I need help converting a flat dataset into a nested format using Apache Spark / Scala.
Is it possible to automatically create a nested structure derived from input column namespaces
[level 1].[level 2]? In my example, the nesting level is determined by the period symbol '.' within the column headers.
I assuming this is possible to achieve using a map function. I am open to alternative solutions, particularly if there is a more elegant way of achieving the same outcome.
package org.acme.au
import org.apache.spark.sql.types.StructType
import org.apache.spark.sql.types.StructField
import org.apache.spark.sql.types.StringType
import org.apache.spark.sql.Row
import org.apache.spark.sql.SparkSession
import org.apache.spark.sql.SQLContext
import scala.collection.Seq
object testNestedObject extends App {
// Configure spark
val spark = SparkSession.builder()
.appName("Spark batch demo")
.master("local[*]")
.config("spark.driver.host", "localhost")
.getOrCreate()
// Start spark
val sc = spark.sparkContext
sc.setLogLevel("ERROR")
val sqlContext = new SQLContext(sc)
// Define schema for input data
val flatSchema = new StructType()
.add(StructField("id", StringType, false))
.add(StructField("name", StringType, false))
.add(StructField("custom_fields.fav_colour", StringType, true))
.add(StructField("custom_fields.star_sign", StringType, true))
// Create a row with dummy data
val row1 = Row("123456", "John Citizen", "Blue", "Scorpio")
val row2 = Row("990087", "Jane Simth", "Green", "Taurus")

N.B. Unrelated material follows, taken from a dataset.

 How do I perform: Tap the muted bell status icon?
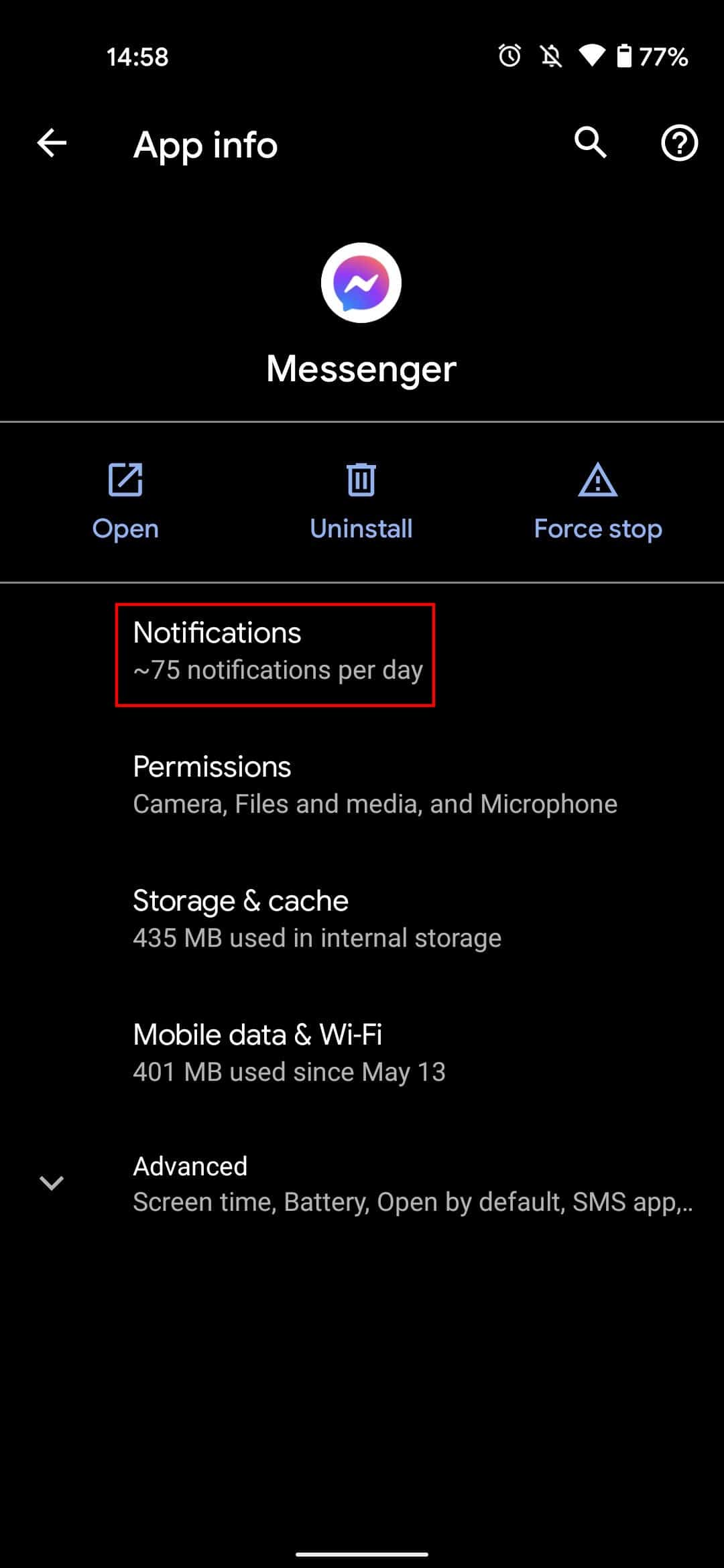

val flatData = Seq(row1, row2)
// Convert into dataframe
val dfIn = spark.createDataFrame(spark.sparkContext.parallelize(flatData), flatSchema)
// Print to console
dfIn.printSchema()
dfIn.show()
// Convert flat data into nested structure as either Parquet or JSON format
val dfOut = dfIn.rdd
.map(
row => ( /* TODO: Need help with mapping flat data to nested structure derived from input column namespaces
*
* For example:
*
* <id>12345<id>
* <name>John Citizen</name>
* <custom_fields>
* <fav_colour>Blue</fav_colour>
* <star_sign>Scorpio</star_sign>
* </custom_fields>
*
*/ ))
// Stop spark
sc.stop()
}
This solution is for the revised requirement that the JSON output would consist of an array of {K:valueK, V:valueV}
rather than {valueK1: valueV1, valueK2: valueV2, ...}
. For example:
// FROM:
"custom_fields":{"fav_colour":"Blue", "star_sign":"Scorpio"}
// TO:
"custom_fields":[{"key":"fav_colour", "value":"Blue"}, {"key":"star_sign", "value":"Scorpio"}]
Sample code below:
import org.apache.spark.sql.functions._
val dfIn = Seq(
(123456, "John Citizen", "Blue", "Scorpio"),
(990087, "Jane Simth", "Green", "Taurus")
).toDF("id", "name", "custom_fields.fav_colour", "custom_fields.star_sign")

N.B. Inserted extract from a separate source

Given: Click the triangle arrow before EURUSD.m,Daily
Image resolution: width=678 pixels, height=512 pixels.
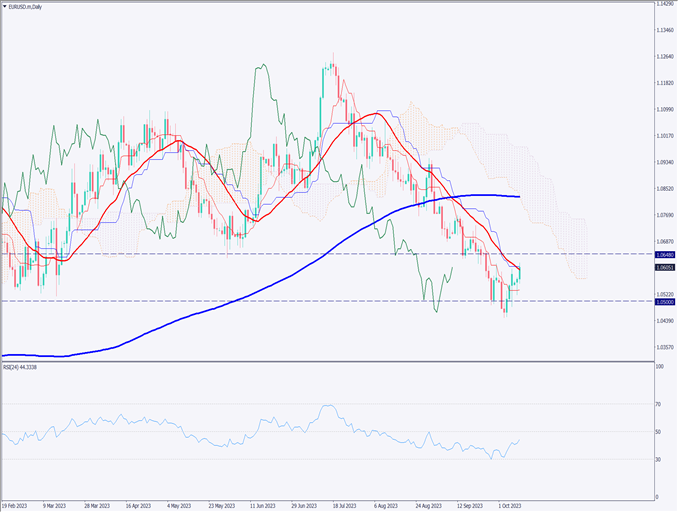Looking at the screenshot, I should [x=6, y=5].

val structCols = dfIn.columns.filter(_.contains("."))
// structCols: Array[String] =
// Array(custom_fields.fav_colour, custom_fields.star_sign)
val structColsMap = structCols.map(_.split("\\.")).
groupBy(_(0)).mapValues(_.map(_(1)))
// structColsMap: scala.collection.immutable.Map[String,Array[String]] =
// Map(custom_fields -> Array(fav_colour, star_sign))
val dfExpanded = structColsMap.foldLeft(dfIn){ (accDF, kv) =>
val cols = kv._2.map( v =>
struct(lit(v).as("key"), col("`" + kv._1 + "." + v + "`").as("value"))
)
accDF.withColumn(kv._1, array(cols: _*))
}
val dfResult = structCols.foldLeft(dfExpanded)(_ drop _)
dfResult.show(false)
// +------+------------+----------------------------------------+
// |id |name |custom_fields |
// +------+------------+----------------------------------------+
// |123456|John Citizen|[[fav_colour,Blue], [star_sign,Scorpio]]|
// |990087|Jane Simth |[[fav_colour,Green], [star_sign,Taurus]]|
// +------+------------+----------------------------------------+
dfResult.printSchema
// root
// |-- id: integer (nullable = false)
// |-- name: string (nullable = true)
// |-- custom_fields: array (nullable = false)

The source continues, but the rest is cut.